Stored items:
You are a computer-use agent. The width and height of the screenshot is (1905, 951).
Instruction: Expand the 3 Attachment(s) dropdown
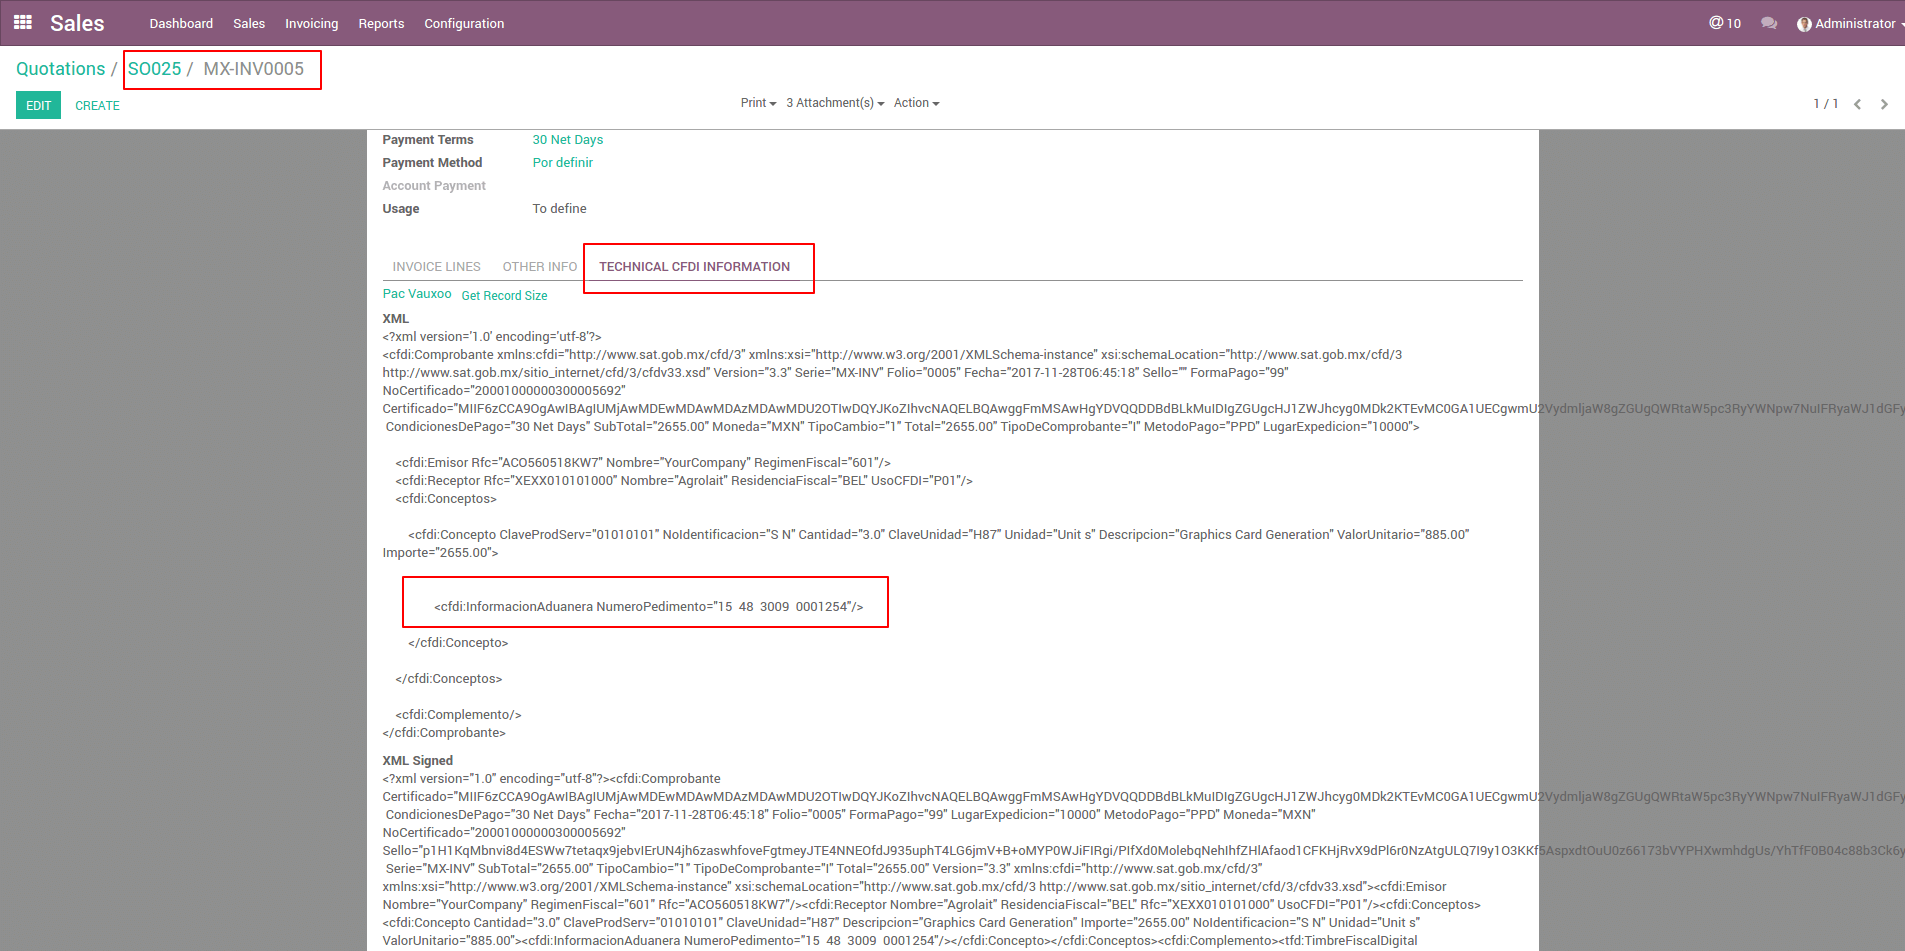pos(835,103)
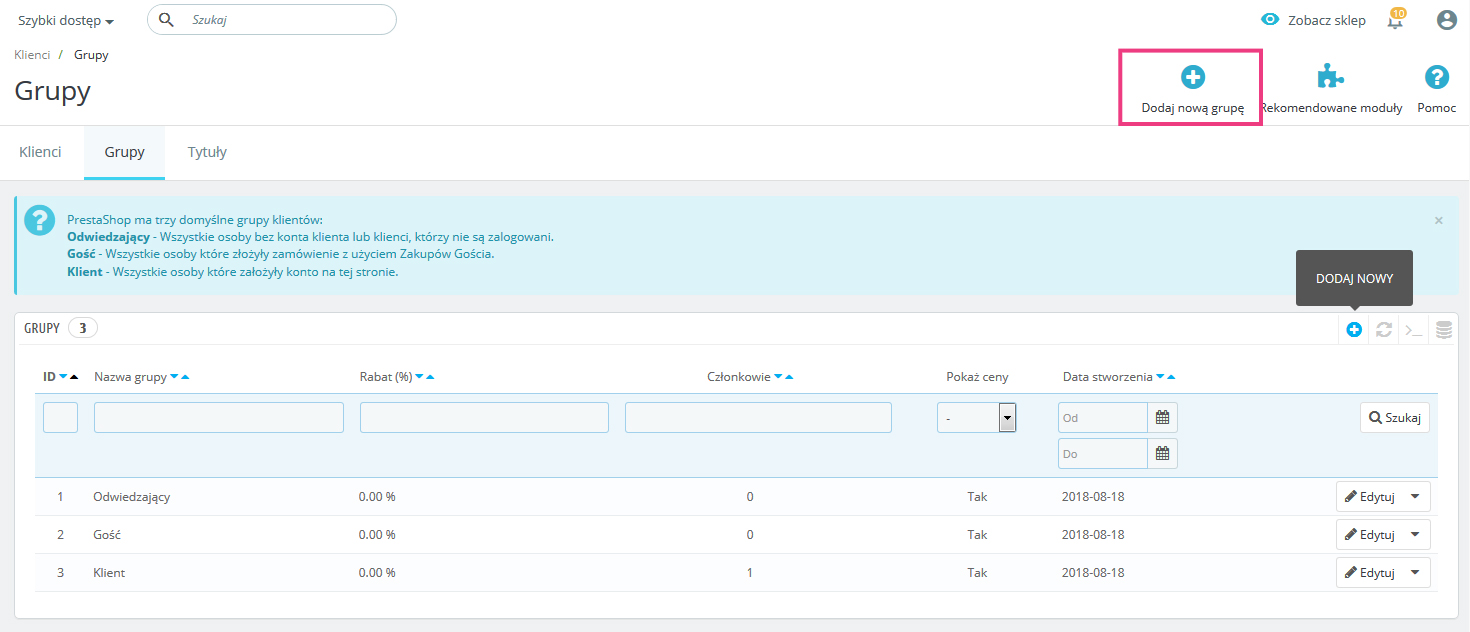Click the Nazwa grupy filter field

click(218, 417)
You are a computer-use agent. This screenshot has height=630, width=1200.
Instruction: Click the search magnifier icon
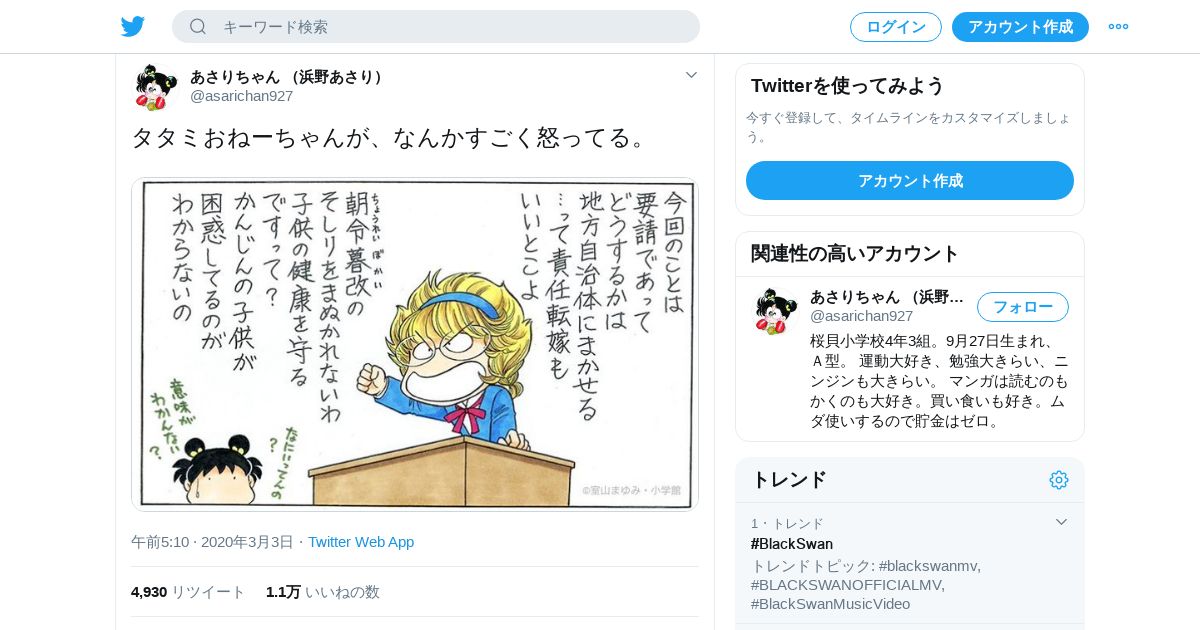pyautogui.click(x=198, y=26)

*BRIEF:*
Return every line from the entries that holds the string "computer".

*COMPLETED TASK:*
You are a computer-use agent. The width and height of the screenshot is (1905, 951).
You are a computer-use agent. This screenshot has height=630, width=1200.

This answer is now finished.